ÜBUNGSAUFGABEN:
**a)** Prüfe anhand der Theaterkritik, ob die folgenden Aussagen zutreffen: (i) Unpop trat 2016 in Dornbirn zum ersten Mal in Erscheinung. (ii) Kasimir und Stark stellen sieben Schauspielerinnen auf das Podium. (iii) Caro Stark führt Regie. Antworte jeweils mit Ja oder Nein und zitiere die entscheidenden Worte der Theaterkritik wörtlich.
**b)** Tausche in den Einträgen von der ersten Zeile bis einschließlich der Zeile mit „pos(906,169)“ jedes „How do I perform“ gegen „What should I do to“ aus. Gib nur diese Zeilen wieder und lass alles Übrige unverändert.

ZITIERTER TEXT:
Agitation, Kondome für alle beim Straßentheater und vor allem: Unpop is back
Eines steht auf jeden Fall fest: Aus dem Theaterstück bzw. dem Theatergedicht „Die Politiker“ von Wolfram Lotz lassen sich Sätze extrahieren, mit denen man ganz wunderbar Plakatwände beschriften kann. Zur Wahl des Theaters Unpop, das sich für „Leckt mich doch mit euren kleinen Zungen ihr kleinen Männer“ oder „Oh meinen lahmen Hass schenke ich euch“ sowie „Wer seid ihr denn, dass ihr glaubt, dass ihr was Besseres seid?“ hätte ich noch Folgendes hinzugefügt: „Habt ihr sie etwa nicht gewählt? Wer dann? Die Eichhörnchen im Park?“
In schwarzer Farbe macht sich das gut auf weißem Hintergrund. Dieser Ästhetik folgten auch Caro Stark und Stephan Kasimir. Sie ist Ausstatterin, er Regisseur und gemeinsam leiten sie das Ensemble für unpopuläre Freizeitgestaltung (kurz: Unpop), das 2016 in Dornbirn erstmals in Erscheinung trat.
Es war mit „Einige Nachrichten aus dem All“ ein Stück von Wolfram Lotz, mit dem sie die regionale Theaterszene ergänzten und aufwühlten. Später folgten noch „Die lächerliche Finsternis“ und „Der große Marsch“ des deutschen Dramatikers, Lyrikers und Hörspielautors. Die drei genannten Texte wurden für die Bühne geschrieben, bei „Die Politiker“ bin ich mir nach den mit reichlichen inszenatorischen Tricks unterlegten Aufführungen in Hamburg in Wien nicht sicher.
Was die Regie hinzufügte, erwies sich oft als Bluff, nur gelesen gibt der Text mehr her, denn die Politiker- bzw. Wählerschelte, die hier in Gestalt eines Kinderreims („Sie lachen und klagen. Die Politiker zögern und wagen“) daherkommt, dahinkalauert („Die Politiker wollen nur an unser Geld, sie mögen es sehr und ich mag es ja auch. . .“) oder sich wichtig nimmt („Weiß die Meise auf dem Zaun, dass sie ein Vogel ist?“) dient nur dann der Reflexion, wenn sie nicht über Aktionen Gags oder was auch immer dahin getrimmt wird.
Kasimir und Stark wissen das und machen das Richtige: Sie stellen fünf Schauspielerinnen auf das Podium, teilen ihnen Passagen des leicht gekürzten Textes zu und verurteilen sie nahezu zu Unbeweglichkeit. Zu reinen Projektionsflächen, auf deren weißen Cargoanzügen jener schwarze Kreis mit dem Wählerkreuz prangt, der als riesiges Transparent als Bühnenhintergrund hochgezogen wird.

(Einträge zur Elementposition)
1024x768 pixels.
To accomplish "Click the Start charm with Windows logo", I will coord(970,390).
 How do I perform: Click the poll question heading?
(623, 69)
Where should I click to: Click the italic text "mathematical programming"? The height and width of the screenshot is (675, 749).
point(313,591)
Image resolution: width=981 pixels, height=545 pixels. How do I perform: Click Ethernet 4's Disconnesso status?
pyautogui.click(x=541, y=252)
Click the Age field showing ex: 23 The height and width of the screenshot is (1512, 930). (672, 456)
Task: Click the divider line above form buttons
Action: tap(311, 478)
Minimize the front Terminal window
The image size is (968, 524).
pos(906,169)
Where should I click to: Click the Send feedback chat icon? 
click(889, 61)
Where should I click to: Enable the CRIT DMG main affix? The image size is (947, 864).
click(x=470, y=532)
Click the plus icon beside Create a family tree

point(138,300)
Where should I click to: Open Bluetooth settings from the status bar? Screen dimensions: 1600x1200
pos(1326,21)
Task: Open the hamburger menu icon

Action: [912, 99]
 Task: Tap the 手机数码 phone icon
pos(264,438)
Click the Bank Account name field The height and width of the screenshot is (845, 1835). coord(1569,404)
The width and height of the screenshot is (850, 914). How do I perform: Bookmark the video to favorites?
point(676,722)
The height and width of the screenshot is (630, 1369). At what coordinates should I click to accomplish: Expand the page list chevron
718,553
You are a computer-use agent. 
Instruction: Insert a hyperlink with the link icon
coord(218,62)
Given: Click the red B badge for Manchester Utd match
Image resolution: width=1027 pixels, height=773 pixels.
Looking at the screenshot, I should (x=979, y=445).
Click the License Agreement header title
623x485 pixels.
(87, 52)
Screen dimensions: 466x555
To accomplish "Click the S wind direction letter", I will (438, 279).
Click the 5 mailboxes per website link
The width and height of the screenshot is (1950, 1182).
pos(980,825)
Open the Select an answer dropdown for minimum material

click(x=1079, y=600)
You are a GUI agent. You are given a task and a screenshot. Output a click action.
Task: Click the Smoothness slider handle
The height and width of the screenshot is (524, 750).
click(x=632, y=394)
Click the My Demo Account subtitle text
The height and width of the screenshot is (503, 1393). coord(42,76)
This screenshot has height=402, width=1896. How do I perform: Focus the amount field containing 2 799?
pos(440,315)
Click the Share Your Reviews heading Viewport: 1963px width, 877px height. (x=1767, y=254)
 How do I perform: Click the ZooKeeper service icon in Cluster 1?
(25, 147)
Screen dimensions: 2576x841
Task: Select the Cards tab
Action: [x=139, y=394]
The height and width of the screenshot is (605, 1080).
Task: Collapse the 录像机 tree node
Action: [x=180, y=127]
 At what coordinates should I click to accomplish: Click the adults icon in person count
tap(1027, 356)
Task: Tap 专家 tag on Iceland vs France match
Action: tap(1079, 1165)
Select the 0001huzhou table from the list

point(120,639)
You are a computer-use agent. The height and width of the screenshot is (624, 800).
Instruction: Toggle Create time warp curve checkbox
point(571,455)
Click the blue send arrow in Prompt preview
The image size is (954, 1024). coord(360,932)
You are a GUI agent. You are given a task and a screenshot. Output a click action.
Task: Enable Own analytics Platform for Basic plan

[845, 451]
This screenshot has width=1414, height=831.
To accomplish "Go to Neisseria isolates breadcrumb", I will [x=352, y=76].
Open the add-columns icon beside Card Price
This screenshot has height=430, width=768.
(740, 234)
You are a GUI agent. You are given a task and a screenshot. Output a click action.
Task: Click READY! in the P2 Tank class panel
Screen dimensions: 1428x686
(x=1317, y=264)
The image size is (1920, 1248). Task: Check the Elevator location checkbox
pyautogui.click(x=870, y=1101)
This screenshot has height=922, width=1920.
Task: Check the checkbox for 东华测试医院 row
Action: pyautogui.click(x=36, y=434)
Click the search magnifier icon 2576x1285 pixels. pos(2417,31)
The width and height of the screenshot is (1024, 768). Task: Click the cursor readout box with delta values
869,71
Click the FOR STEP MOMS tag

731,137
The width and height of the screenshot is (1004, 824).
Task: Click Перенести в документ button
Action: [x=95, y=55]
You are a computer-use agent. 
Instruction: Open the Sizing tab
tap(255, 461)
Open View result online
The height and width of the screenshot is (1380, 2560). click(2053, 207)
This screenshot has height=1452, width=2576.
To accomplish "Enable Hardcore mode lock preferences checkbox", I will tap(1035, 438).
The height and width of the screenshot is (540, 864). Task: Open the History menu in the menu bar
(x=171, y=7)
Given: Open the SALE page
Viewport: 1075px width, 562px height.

LÖSUNGEN DER AUFGABEN:
**a)**
(i) Ja: „das 2016 in Dornbirn erstmals in Erscheinung trat“
(ii) Nein: „Sie stellen fünf Schauspielerinnen auf das Podium“
(iii) Nein: „Sie ist Ausstatterin, er Regisseur“

**b)**
1024x768 pixels.
To accomplish "Click the Start charm with Windows logo", I will coord(970,390).
 What should I do to: Click the poll question heading?
(623, 69)
Where should I click to: Click the italic text "mathematical programming"? The height and width of the screenshot is (675, 749).
point(313,591)
Image resolution: width=981 pixels, height=545 pixels. What should I do to: Click Ethernet 4's Disconnesso status?
pyautogui.click(x=541, y=252)
Click the Age field showing ex: 23 The height and width of the screenshot is (1512, 930). (672, 456)
Task: Click the divider line above form buttons
Action: tap(311, 478)
Minimize the front Terminal window
The image size is (968, 524).
pos(906,169)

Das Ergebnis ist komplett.